I saw a Lindsey Stirling video of a grinch song.  I’m a big fan of Lindsey Stirling, great violinist.  She’s not really hot, more average looking if anything, but she plays the violin and dances around like an elf which is cool as shit.  So, there was this hot girl, Connie Talbot, singing the grinch song with her.  I noticed this girl had star quality.  Couple days later, I saw her again on youtube, she was beautiful and sang beautifully.  “Who the fuck is this girl?”  I googled her.  Turns out she was a child star who is now all grown up and has become a youtube sensation.  She makes some of her own songs and does a lot of covers.  She got lucky, a lot of cute child stars grow up and look like shit.  She has blossomed into a beautiful young girl, she will have an amazing singing and film career if she keeps her nose clean and doesn’t fuck it up.  I will be playing her in the background for a while on youtube.

My throat kind of hurts, I ate too many potato chips and crepes.  I’m cutting that shit out of my diet.  Junk food usually is the end of me.  Had a smoothie this morning in hopes of healing my throat.

Did cardio for the first time in maybe a couple weeks or months.  My health is fucked.  I’m like a diabetic and gout.  So, I go out running, and since I’m getting old, my joints are all fucked up.  So, I can’t run to get rid of my diabetes.  Outside there is still a lot of pollution from the California wildfires.  So, I’m staying indoors for at least a week.  I planned on doing an hour of burpees.  Fuck that.  I ended up doing 3×15, and just quit.  I don’t think I could do an hour of burpees.  Fucking crazy.  I’ll do bar work after dinner.  That plus burpees should be enough cardio.  Or I’m just hoping that.

> _PROMPT 1_
Answer these questions from the diary entry:
(a) What instrument does Lindsey Stirling play?
(b) What did the writer drink this morning to try to heal a sore throat?
(c) How many burpees did the writer end up doing?
The diary entry has no connection to the rows that follow it.

> _INPUT DATA_
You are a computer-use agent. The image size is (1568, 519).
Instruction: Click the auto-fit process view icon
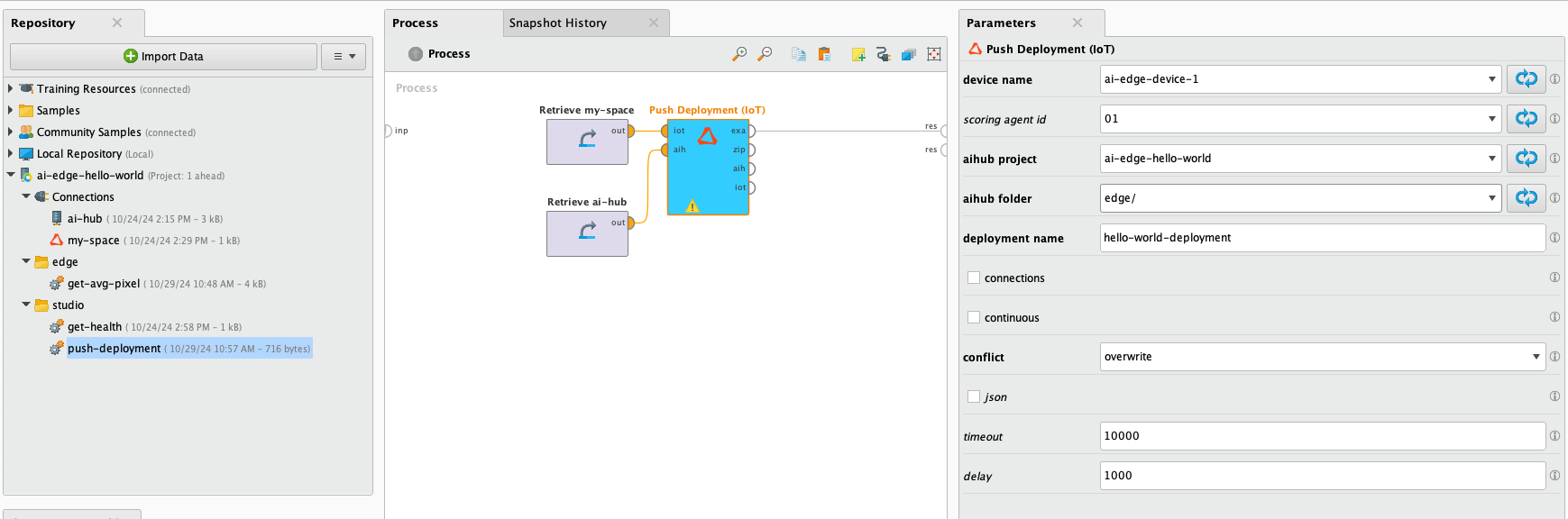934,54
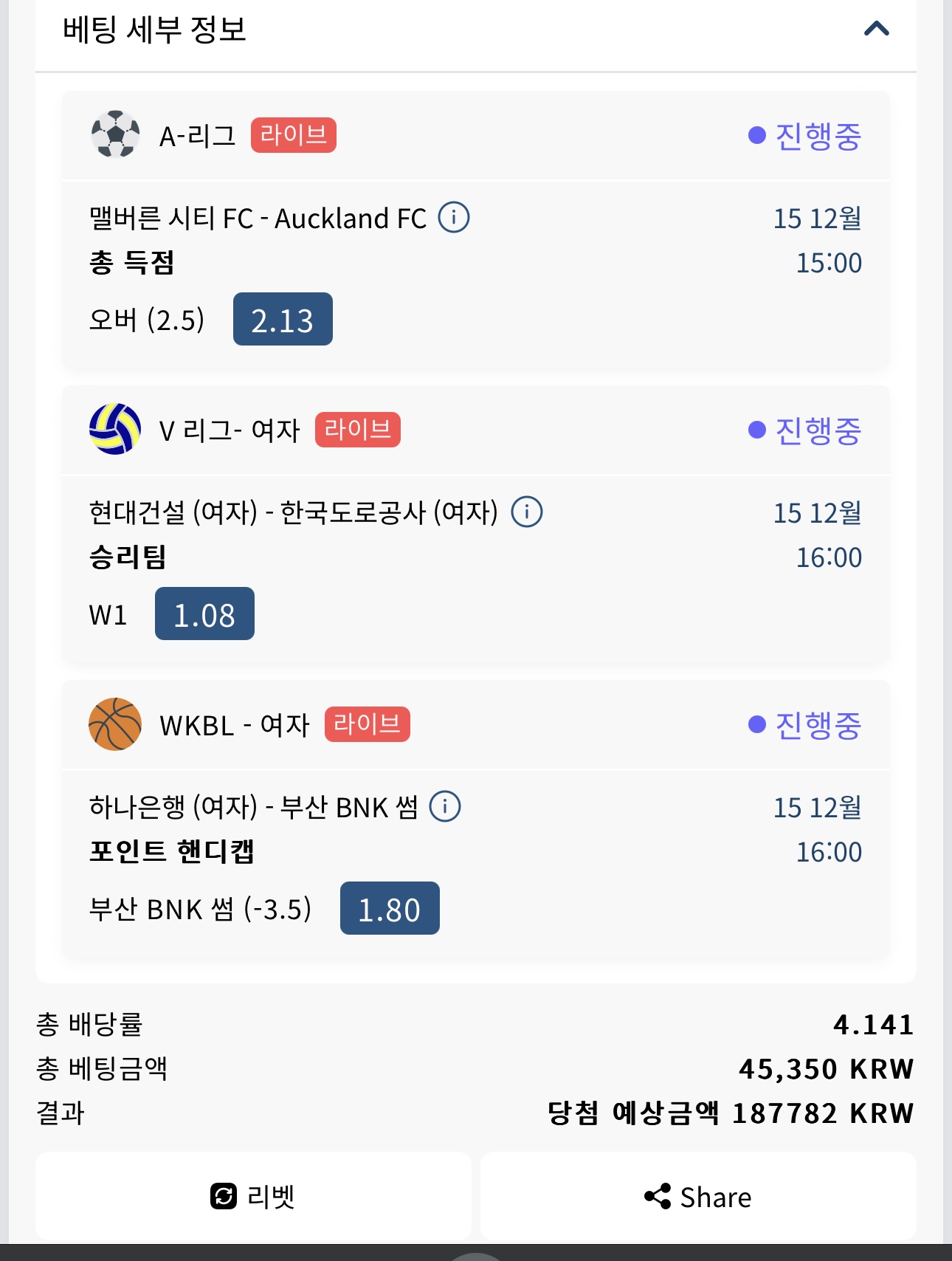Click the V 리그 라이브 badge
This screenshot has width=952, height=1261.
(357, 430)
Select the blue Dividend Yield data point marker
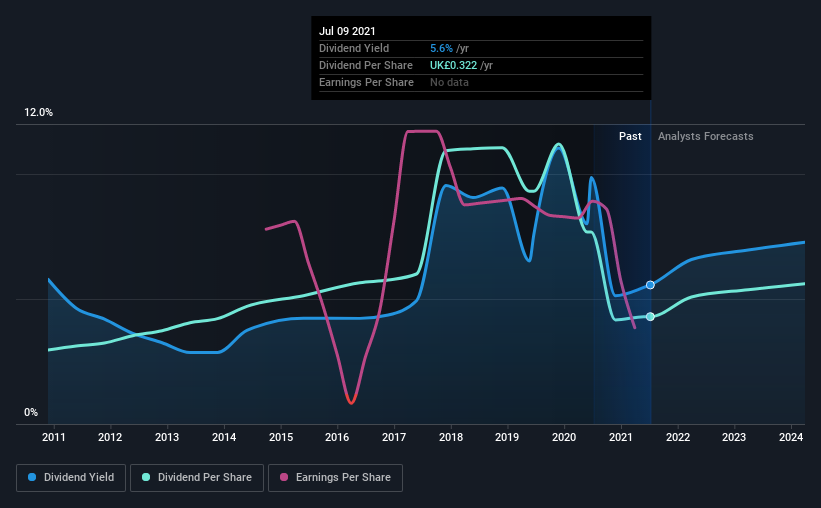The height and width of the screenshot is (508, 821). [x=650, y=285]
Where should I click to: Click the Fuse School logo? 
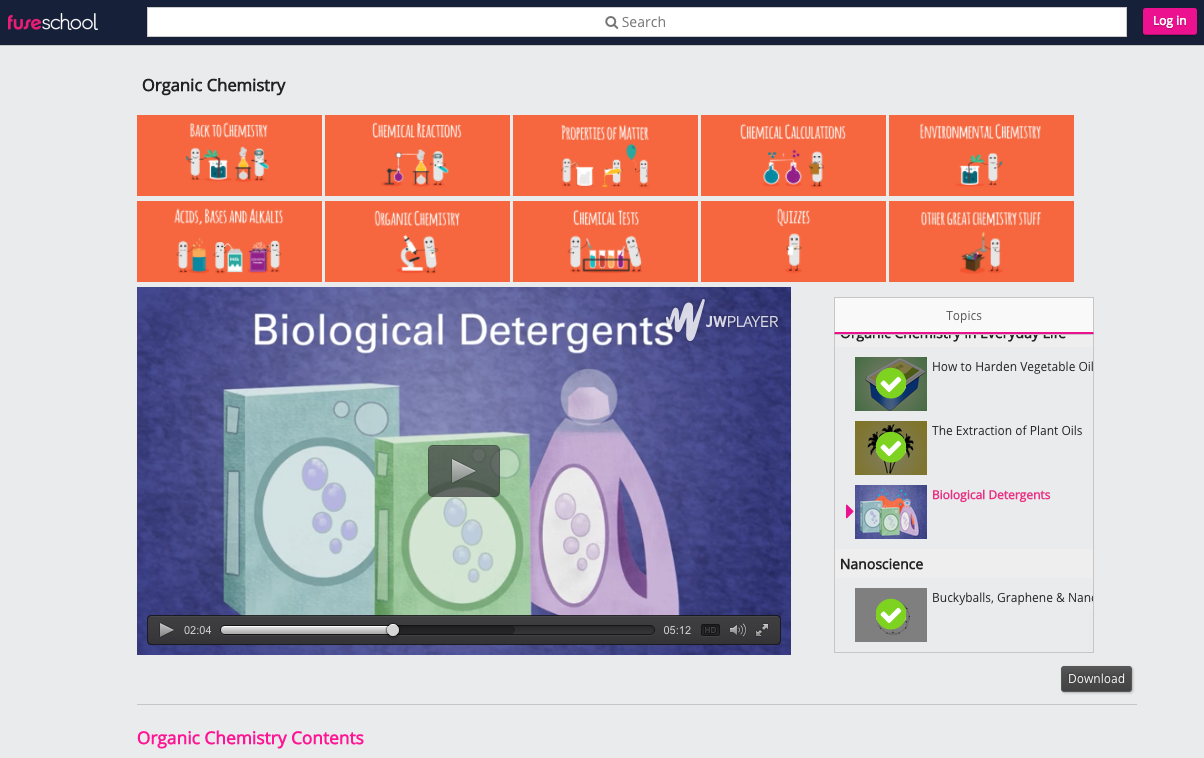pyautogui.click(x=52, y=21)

> _PROMPT 2_
In the rows, change "Fuse School logo" to "Fuse School banner" in the part that begins with the line containing "Where should I" and runs through the end of the rows, keeping everything else the same. Give only that part, and omit the pictures.

> _TASK RESULT 1_
(a) The violin.
(b) A smoothie.
(c) 3×15.

> _TASK RESULT 2_
Where should I click to: Click the Fuse School banner? 
pyautogui.click(x=52, y=21)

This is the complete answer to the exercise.